:: WHAT THE TASK REQUIRES ::
Rewrite the material below with every occurrence of "computer-use agent" changed to "GUI automation agent", keeping all other text unchanged.

:: EXTRACTED INFORMATION ::
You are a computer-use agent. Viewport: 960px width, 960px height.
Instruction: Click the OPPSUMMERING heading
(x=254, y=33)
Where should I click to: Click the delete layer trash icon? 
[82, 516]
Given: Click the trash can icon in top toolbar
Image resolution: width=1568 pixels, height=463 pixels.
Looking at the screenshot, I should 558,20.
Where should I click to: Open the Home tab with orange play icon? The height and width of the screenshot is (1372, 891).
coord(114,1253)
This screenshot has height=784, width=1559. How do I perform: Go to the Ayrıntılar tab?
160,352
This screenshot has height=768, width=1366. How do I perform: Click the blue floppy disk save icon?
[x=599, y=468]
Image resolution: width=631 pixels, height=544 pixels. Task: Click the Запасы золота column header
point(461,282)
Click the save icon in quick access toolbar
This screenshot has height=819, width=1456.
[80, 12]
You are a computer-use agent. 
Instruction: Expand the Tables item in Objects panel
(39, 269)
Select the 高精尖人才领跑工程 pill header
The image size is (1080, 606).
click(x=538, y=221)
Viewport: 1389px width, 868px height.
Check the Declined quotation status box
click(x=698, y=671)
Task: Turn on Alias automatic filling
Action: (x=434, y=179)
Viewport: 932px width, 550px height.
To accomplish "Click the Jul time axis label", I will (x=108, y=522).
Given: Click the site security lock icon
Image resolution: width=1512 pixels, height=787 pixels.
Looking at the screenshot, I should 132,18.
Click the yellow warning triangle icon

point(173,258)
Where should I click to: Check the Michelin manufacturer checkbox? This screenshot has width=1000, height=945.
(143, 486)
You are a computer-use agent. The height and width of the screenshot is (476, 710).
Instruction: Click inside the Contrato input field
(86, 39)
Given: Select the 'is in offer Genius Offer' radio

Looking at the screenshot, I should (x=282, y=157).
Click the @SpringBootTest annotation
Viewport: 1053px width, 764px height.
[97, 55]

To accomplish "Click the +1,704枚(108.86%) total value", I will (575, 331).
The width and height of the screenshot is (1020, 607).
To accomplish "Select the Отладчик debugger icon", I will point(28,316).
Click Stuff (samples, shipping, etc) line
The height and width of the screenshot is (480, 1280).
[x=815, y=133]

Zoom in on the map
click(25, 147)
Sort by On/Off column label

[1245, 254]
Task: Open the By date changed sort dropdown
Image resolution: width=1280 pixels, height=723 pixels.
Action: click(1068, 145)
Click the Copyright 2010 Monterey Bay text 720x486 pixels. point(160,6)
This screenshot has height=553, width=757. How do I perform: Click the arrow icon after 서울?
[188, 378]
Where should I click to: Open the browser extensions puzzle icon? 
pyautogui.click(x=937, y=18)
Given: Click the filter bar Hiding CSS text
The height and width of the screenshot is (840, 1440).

:: RESULT FOR THIS EXERCISE ::
You are a GUI automation agent. Viewport: 960px width, 960px height.
Instruction: Click the OPPSUMMERING heading
(x=254, y=33)
Where should I click to: Click the delete layer trash icon? 
[82, 516]
Given: Click the trash can icon in top toolbar
Image resolution: width=1568 pixels, height=463 pixels.
Looking at the screenshot, I should 558,20.
Where should I click to: Open the Home tab with orange play icon? The height and width of the screenshot is (1372, 891).
coord(114,1253)
This screenshot has height=784, width=1559. How do I perform: Go to the Ayrıntılar tab?
160,352
This screenshot has height=768, width=1366. How do I perform: Click the blue floppy disk save icon?
[x=599, y=468]
Image resolution: width=631 pixels, height=544 pixels. Task: Click the Запасы золота column header
point(461,282)
Click the save icon in quick access toolbar
This screenshot has height=819, width=1456.
[80, 12]
You are a GUI automation agent. 
Instruction: Expand the Tables item in Objects panel
(39, 269)
Select the 高精尖人才领跑工程 pill header
The image size is (1080, 606).
click(x=538, y=221)
Viewport: 1389px width, 868px height.
Check the Declined quotation status box
click(x=698, y=671)
Task: Turn on Alias automatic filling
Action: (x=434, y=179)
Viewport: 932px width, 550px height.
To accomplish "Click the Jul time axis label", I will (x=108, y=522).
Given: Click the site security lock icon
Image resolution: width=1512 pixels, height=787 pixels.
Looking at the screenshot, I should 132,18.
Click the yellow warning triangle icon

point(173,258)
Where should I click to: Check the Michelin manufacturer checkbox? This screenshot has width=1000, height=945.
(143, 486)
You are a GUI automation agent. The height and width of the screenshot is (476, 710).
Instruction: Click inside the Contrato input field
(86, 39)
Given: Select the 'is in offer Genius Offer' radio

Looking at the screenshot, I should (x=282, y=157).
Click the @SpringBootTest annotation
Viewport: 1053px width, 764px height.
[97, 55]

To accomplish "Click the +1,704枚(108.86%) total value", I will (575, 331).
The width and height of the screenshot is (1020, 607).
To accomplish "Select the Отладчик debugger icon", I will point(28,316).
Click Stuff (samples, shipping, etc) line
The height and width of the screenshot is (480, 1280).
[x=815, y=133]

Zoom in on the map
click(25, 147)
Sort by On/Off column label

[1245, 254]
Task: Open the By date changed sort dropdown
Image resolution: width=1280 pixels, height=723 pixels.
Action: click(1068, 145)
Click the Copyright 2010 Monterey Bay text 720x486 pixels. point(160,6)
This screenshot has height=553, width=757. How do I perform: Click the arrow icon after 서울?
[188, 378]
Where should I click to: Open the browser extensions puzzle icon? 
pyautogui.click(x=937, y=18)
Given: Click the filter bar Hiding CSS text
The height and width of the screenshot is (840, 1440).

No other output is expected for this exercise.